>> Begin EXTRACT PROVIDED

WEAK PREPARATIONS DURING DEVELOPMENT
LED TO PROBLEMS IN PRODUCTION
The Department of Defense's (DoD) policy regarding production management states that production risks should be identified as early as possible, beginning with the first stages of development, and that these risks shall be reduced to acceptable levels before a production decision. The policy also states that production engineering and production planning should be done throughout full-scale development; voids in production technologies should be identified and addressed; and before proceeding into production, contractors should demonstrate the capabilities to produce within cost and schedule. Systems are prepared for production through a myriad of actions, which build continuously from the initial design until full production rates are obtained. (See pp. 2 to 5.)
In varying degrees, production preparations for the Copperhead, the Black Hawk, the Tomahawk, and the HARM programs were sporadic and under funded and were largely compressed into the late stages of development and early production. As a result, these weapons encountered significant difficulties when production was attempted, which resulted in increased costs, delayed deliveries, and slower attainment of higher, more efficient production rates. On the other hand, production preparations for the F-16 and the ALCM were thorough and timely. Consequently, these two weapon systems entered production without delay and major cost increases. (See pp. 9 to 16 and 20 to 27.)
CONDITIONS OF THE DEVELOPMENT PHASE
STRONGLY INFLUENCED PRODUCTION PREPARATIONS
Several conditions of these weapons' development phases directly affected the manner and thoroughness of their production preparations. These were:
— whether pressures to achieve technical performance requirements dominated the development phase,
— whether sufficient program management attention and staff resources were devoted to production concerns, and
— whether funding and quantity stability permitted early and serious consideration of production matters during the development phases. (See page 16 and pp. 30 to 41.)
THE COPPERHEAD AS AN EXAMPLE
The Copperhead illustrates the relationships between production experiences, production preparations, and factors influencing the preparations.
Production planning was started nearly two years after full scale development (EMD) began. By that time, the basic projectile design had already been established, leaving little room to introduce changes in the interest of producibility. Several untried production processes were not studied to see if they could produce components meeting specifications. Efforts to demonstrate production capabilities took place primarily after the production decision. Only one manufacturing technology project was completed by the time production began. Rather than phasing in production tooling and equipment gradually, all the tooling and equipment required for the full production rate of 700 projectiles per month were purchased up front. (See pp. 24 to 27.)
The Copperhead experienced significant production difficulties as a result of having to demonstrate most of its production capabilities in the production phase. For example, the process used to strengthen the projectile's steel control housing did not work as planned and required an additional machining process, among other measures, to produce the housing correctly. This was a new process which was not tried before production.
As a result of these and other production difficulties, actual manufacturing labor hours exceeded estimates by 50 percent. The contractor was able to deliver only about half of the 2,100 projectiles required under the first production contract. Unit procurement costs during the first years of production grew from $21,700 to $33,300 per projectile in constant fiscal year 1983 dollars. (See pp. 10 to 11.)

>> End EXTRACT PROVIDED

→ **ACTIONS TO TAKE**
a. From the report excerpt on weapon production preparations, list every weapon system or program it names.
b. Answer these questions from the report excerpt on weapon production preparations:
(i) How long after full-scale development began did Copperhead production planning start?
(ii) What full production rate was the Copperhead tooling and equipment purchased for?
(iii) By what percentage did actual manufacturing labor hours exceed estimates?
c. Carry on the report excerpt on weapon production preparations from its last sentence.

>> Begin DATA EXTRACT

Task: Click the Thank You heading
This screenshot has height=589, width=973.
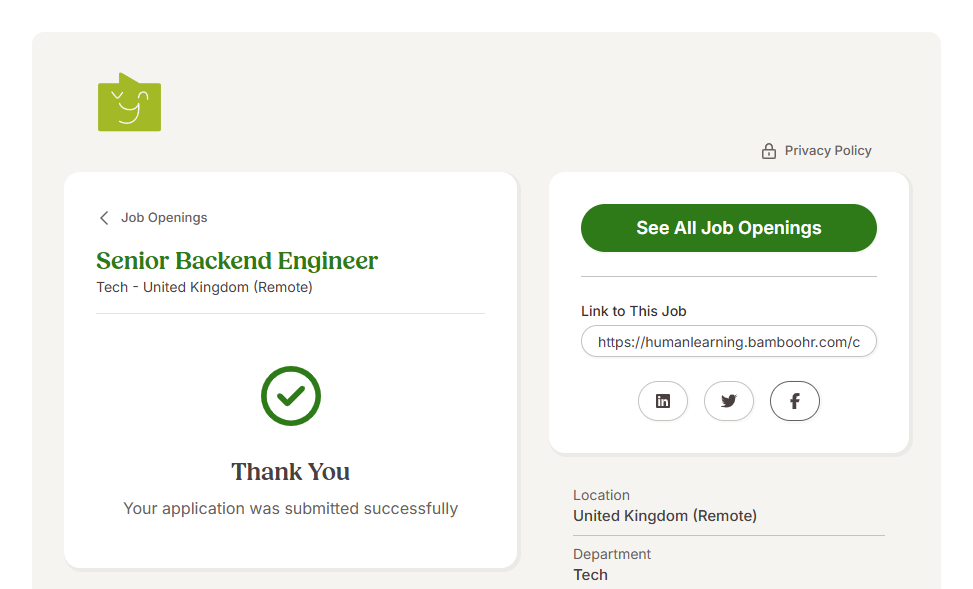Action: tap(291, 472)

>> End DATA EXTRACT

→ **RESULTS OF THE TASKS**
a. Copperhead, Black Hawk, Tomahawk, HARM, F-16, ALCM

b.
(i) Nearly two years
(ii) 700 projectiles per month
(iii) 50 percent

c.
Key conditions during the Copperhead's development prevented production preparations from being more effective.
First, the Copperhead was a technical challenge--its sophisticated electronics and optics had to withstand the tremendous pressures of cannon launching. Technical concerns associated with this complexity and related technical problems, combined with the fact that the program's success depended on the projectile's technical performance, drew attention away from longer term production concerns.
Second, total planned production quantities dropped which led to a significant drop in peak production rates. Although 700 units per month had been planned throughout most of development, rates did not exceed 233 units per month through the end of 1984. This lower rate has proven inefficient for the sophisticated tooling purchased for much higher rates. Also, cost growth due to technical problems and funding delays reduced the number of projectiles built for testing and contributed to the low level of funding available for production preparations.
Third, according to representatives from the Army and contractor program offices, there were not enough production engineers during the development phase to properly prepare for production. (See pp. 33 to 38.)
MORE FAVORABLE CONDITIONS ENABLED A SMOOTHER
TRANSITION TO PRODUCTION IN THE F-16 AND ALCM
While neither the F-16 nor the ALCM program has been free of problems in production, both programs met delivery schedules and built up to peak production rates as planned. (See pp. 15 and 16.)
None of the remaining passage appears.